Now, as President Donald Trump promises a replacement for the Affordable Care Act that will provide “insurance for everybody,” employers worry Republican attempts to redo other parts of the insurance market could harm their much larger one.
“We’re deeply embedded” in the health law, said Neil Trautwein, vice president of health care policy for the National Retail Federation, a trade group. “Pick your analogy — it’s like being tied to the railroad tracks or having a bomb strapped across your chest. It’s tough to disarm these things.”
Business dislikes many parts of the ACA, including its substantial paperwork, the mandate to offer coverage and the “Cadillac tax” on high-benefit plans that takes effect in 2020. But large companies in particular—those that have always offered job-based insurance—say a poorly thought-out replacement might turn out to be worse for them and their workers.

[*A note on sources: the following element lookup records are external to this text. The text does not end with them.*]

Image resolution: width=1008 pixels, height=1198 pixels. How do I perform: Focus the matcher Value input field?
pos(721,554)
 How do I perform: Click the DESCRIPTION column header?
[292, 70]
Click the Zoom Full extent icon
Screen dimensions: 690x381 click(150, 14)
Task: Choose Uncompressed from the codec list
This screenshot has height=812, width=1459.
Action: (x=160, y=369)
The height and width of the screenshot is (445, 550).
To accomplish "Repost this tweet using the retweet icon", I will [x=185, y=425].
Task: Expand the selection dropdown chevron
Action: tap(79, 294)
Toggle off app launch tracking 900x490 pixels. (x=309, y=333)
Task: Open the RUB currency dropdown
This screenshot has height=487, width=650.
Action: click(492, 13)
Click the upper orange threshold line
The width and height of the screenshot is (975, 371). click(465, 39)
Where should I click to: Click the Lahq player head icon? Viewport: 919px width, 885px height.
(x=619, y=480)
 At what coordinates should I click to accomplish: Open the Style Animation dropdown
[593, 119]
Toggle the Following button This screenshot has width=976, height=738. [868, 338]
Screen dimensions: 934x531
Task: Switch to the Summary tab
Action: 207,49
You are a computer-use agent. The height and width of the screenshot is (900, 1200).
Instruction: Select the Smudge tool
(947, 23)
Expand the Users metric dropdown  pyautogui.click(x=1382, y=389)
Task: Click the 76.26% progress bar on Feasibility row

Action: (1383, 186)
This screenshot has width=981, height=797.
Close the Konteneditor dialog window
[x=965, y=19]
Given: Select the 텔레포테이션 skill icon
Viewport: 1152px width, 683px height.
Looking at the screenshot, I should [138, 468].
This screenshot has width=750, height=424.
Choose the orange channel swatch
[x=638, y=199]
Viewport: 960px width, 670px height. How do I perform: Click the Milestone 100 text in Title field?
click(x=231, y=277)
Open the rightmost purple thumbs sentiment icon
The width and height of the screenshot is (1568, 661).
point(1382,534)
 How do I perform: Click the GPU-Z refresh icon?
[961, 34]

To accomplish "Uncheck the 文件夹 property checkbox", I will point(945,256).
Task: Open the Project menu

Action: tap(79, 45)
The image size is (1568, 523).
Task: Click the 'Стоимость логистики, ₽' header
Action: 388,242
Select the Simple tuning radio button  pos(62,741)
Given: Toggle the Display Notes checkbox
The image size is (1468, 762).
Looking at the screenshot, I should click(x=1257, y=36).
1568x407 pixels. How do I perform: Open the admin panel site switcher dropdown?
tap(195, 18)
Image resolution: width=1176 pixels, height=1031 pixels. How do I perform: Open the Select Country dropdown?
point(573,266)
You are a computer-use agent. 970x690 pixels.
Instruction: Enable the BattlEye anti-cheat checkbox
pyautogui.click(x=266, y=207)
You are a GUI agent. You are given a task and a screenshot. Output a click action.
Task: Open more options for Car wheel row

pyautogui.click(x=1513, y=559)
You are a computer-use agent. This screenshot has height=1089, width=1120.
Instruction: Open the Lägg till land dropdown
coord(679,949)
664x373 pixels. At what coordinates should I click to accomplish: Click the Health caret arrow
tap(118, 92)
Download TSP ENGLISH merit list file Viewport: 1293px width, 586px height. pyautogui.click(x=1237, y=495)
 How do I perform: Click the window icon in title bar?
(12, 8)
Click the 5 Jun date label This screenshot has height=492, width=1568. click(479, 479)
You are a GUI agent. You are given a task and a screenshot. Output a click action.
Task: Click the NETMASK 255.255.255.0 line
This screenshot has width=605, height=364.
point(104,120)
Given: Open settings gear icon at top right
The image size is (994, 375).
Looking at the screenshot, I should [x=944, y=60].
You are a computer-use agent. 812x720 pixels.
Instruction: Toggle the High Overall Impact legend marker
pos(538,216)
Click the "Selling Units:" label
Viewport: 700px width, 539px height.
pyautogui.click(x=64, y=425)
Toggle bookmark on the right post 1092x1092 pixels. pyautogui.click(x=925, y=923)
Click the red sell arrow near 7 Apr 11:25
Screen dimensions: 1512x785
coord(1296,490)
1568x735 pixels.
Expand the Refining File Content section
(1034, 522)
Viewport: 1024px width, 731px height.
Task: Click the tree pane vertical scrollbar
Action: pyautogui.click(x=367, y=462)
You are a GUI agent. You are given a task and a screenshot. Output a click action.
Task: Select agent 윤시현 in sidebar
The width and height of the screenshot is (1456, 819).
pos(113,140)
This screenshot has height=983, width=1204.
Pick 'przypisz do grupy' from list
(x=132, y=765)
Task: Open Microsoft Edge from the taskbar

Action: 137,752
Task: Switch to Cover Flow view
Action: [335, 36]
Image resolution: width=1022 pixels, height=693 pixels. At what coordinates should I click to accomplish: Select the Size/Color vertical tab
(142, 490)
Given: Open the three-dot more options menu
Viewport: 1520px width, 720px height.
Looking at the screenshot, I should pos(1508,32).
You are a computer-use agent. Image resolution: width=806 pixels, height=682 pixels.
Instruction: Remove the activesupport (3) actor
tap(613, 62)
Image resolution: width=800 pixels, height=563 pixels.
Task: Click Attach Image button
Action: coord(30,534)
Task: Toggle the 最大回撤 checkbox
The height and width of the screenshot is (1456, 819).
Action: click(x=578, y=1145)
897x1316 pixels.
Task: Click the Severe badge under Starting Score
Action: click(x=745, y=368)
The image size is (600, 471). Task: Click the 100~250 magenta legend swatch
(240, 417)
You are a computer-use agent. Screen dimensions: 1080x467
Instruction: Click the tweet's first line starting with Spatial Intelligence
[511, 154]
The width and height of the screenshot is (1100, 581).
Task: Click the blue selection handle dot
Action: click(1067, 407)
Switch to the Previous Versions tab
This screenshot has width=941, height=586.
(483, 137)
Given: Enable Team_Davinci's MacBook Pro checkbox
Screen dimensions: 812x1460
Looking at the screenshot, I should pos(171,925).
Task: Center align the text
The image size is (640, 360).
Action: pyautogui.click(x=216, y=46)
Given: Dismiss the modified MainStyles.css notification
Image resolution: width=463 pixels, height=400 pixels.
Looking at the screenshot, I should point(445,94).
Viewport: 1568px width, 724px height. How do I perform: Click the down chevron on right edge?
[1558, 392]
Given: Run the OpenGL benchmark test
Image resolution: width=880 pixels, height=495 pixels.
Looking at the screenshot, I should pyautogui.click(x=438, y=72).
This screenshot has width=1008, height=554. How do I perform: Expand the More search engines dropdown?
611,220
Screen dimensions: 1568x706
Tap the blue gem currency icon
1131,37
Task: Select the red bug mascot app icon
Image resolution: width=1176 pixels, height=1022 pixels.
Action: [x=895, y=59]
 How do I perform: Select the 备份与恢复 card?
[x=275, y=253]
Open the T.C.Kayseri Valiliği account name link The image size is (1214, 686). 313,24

“Whatever the Republicans are going to do, they’ve got to make it look as different from the ACA as they can” for political reasons, said Edward Fensholt, a senior benefits lawyer at Lockton Companies, a large broker. “There are some pieces that aren’t broken, and the more you … make something different from the ACA, the more you risk screwing up things that look OK.”
Gee, now why do you suppose benefits lawyer doesn’t think the Republican-controlled Congress is capable of coming up with a plan that doesn’t screw everything up?
The biggest worry for employers is what Republicans have been talking about as replacement funding for whatever they might come up with, after they give the big tax cut to the very wealthy that’s included in a repeal. What a few Republicans have been talking about is what amounts to new taxes—limiting the exemption from income and payroll taxes that both employers and employees get. That makes health insurance more expensive for everyone at the tax end of the deal.
This is something that big employers—and frankly Republican lawmakers—never thought they’d have to face. Because who could have imagined that there’d be a Donald Trump in office and they would have to start keeping promises?